Could you retype the material, starting at its first line and ending with the line holding "Given: Select the Al-Tadamun club name", and keep the pictures out?

- _Input_
------------------------------------------------
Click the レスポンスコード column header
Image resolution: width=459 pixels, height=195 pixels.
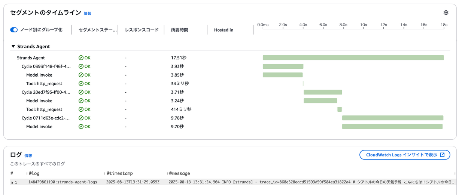pos(142,30)
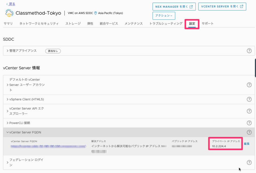Click external-link icon on VCENTER SERVER button

tap(242, 7)
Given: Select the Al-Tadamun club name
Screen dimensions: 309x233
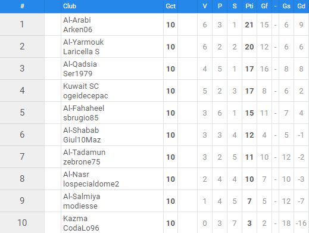Looking at the screenshot, I should [x=84, y=153].
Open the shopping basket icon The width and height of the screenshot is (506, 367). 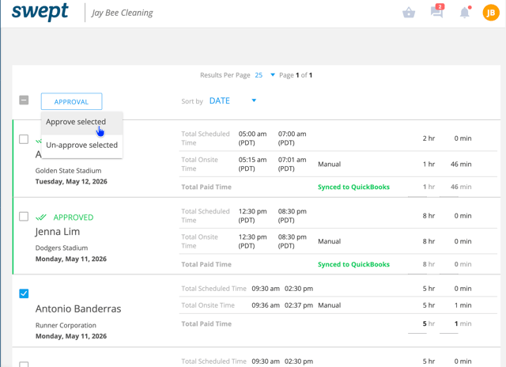[x=409, y=13]
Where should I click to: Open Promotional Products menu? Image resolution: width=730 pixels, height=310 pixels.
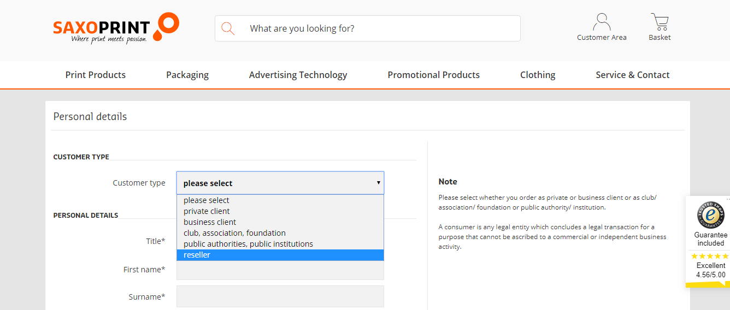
------------------------------------------------
- _Response area_
Click the レスポンスコード column header
Image resolution: width=459 pixels, height=195 pixels.
pos(142,30)
Click external-link icon on VCENTER SERVER button

tap(242, 7)
Given: Select the Al-Tadamun club name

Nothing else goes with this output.